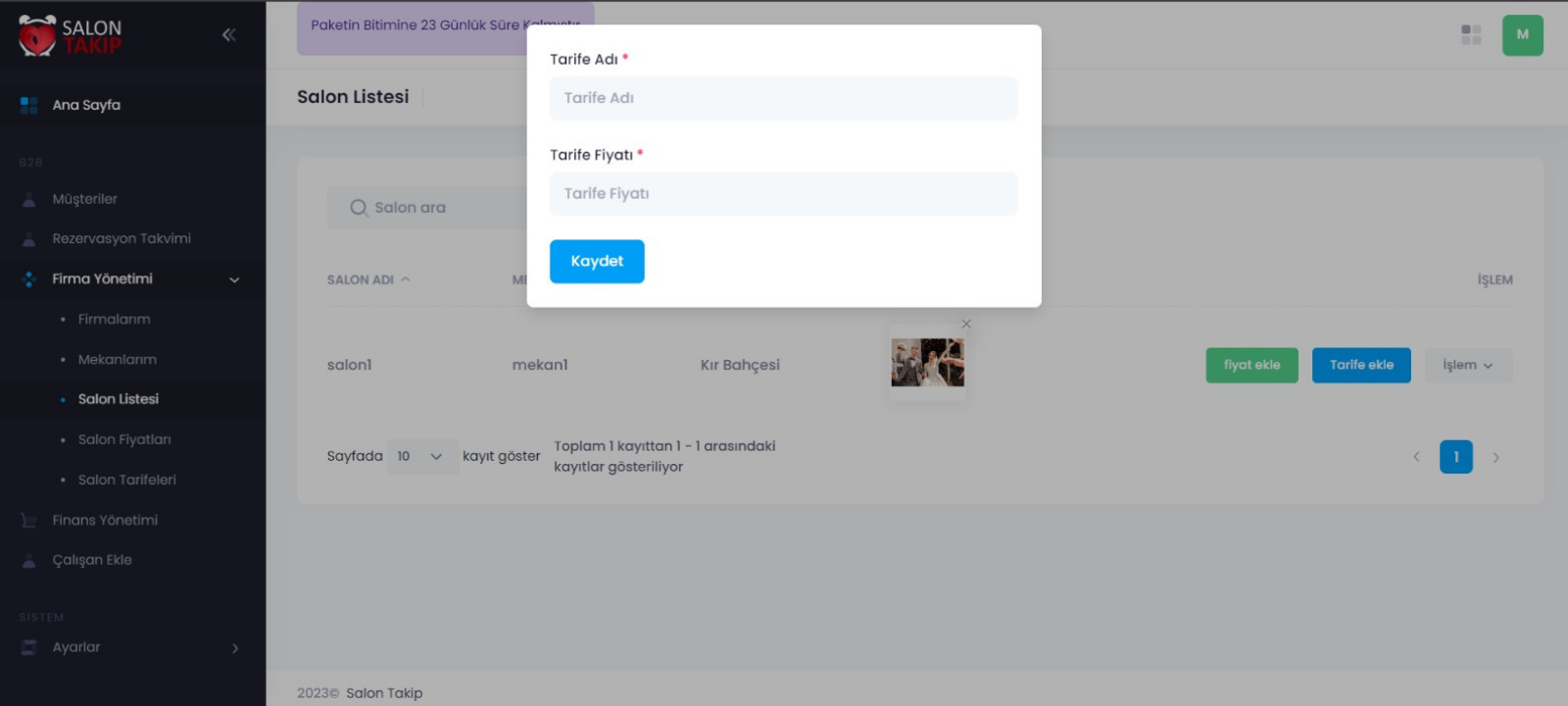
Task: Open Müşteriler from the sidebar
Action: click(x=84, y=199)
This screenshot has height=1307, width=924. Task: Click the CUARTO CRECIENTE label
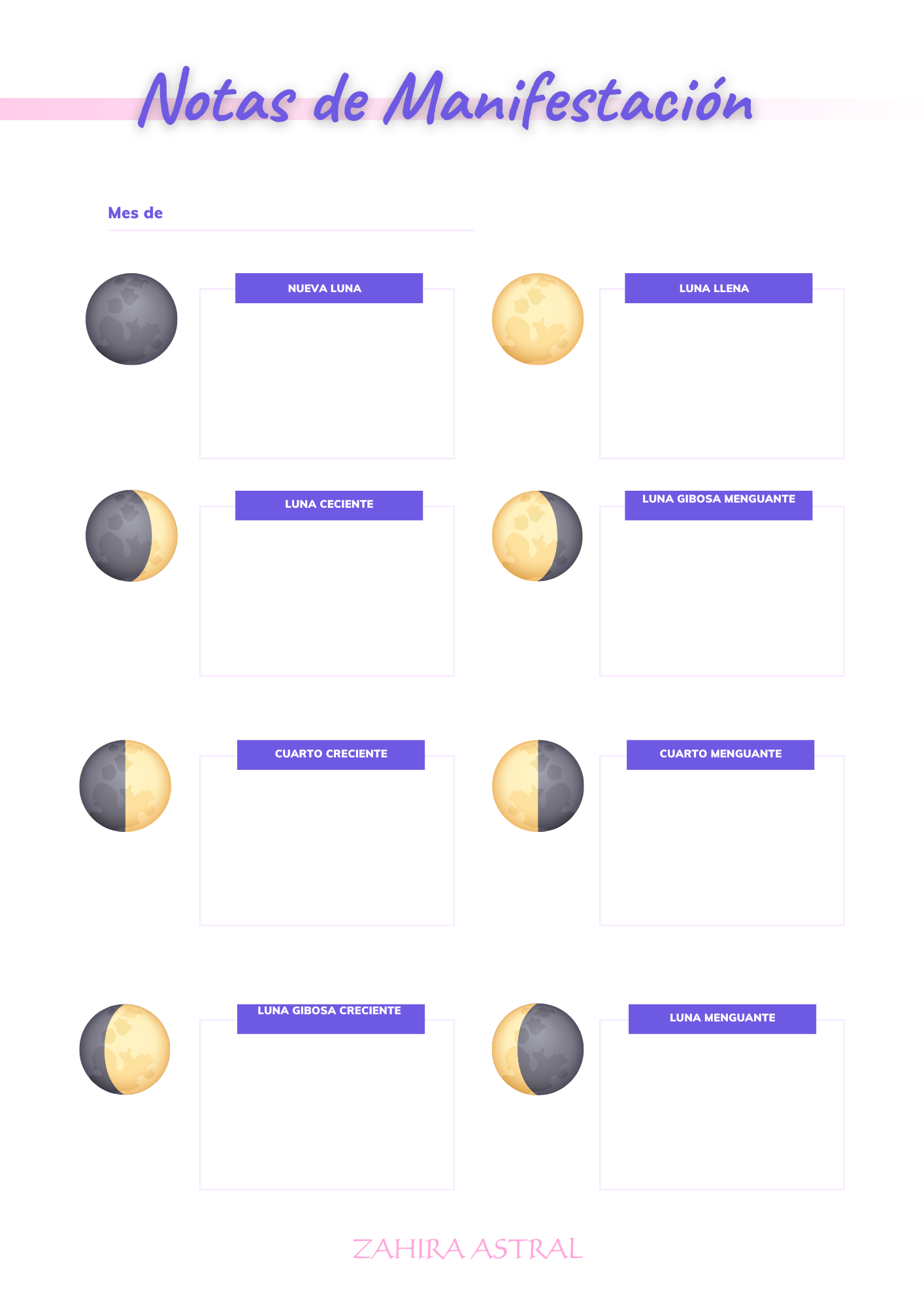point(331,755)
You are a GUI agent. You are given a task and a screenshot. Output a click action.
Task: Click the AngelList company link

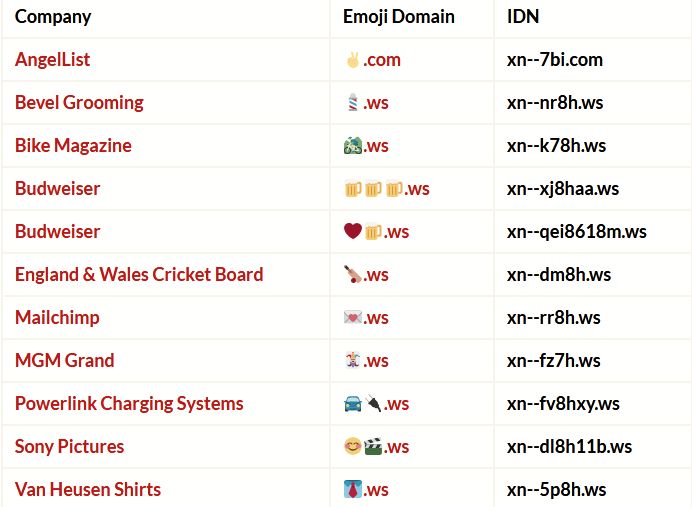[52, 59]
● ● ●
PROBLEM REQUIREMENTS → In the entries above, find the line containing "This screenshot has", then please retype it and every line after it through the last, exactly as written, omitting pictures.

ANSWER FOR THE TASK →
This screenshot has height=1307, width=924. Task: Click the CUARTO CRECIENTE label
point(331,755)
You are a GUI agent. You are given a task and a screenshot. Output a click action.
Task: Click the AngelList company link

[52, 59]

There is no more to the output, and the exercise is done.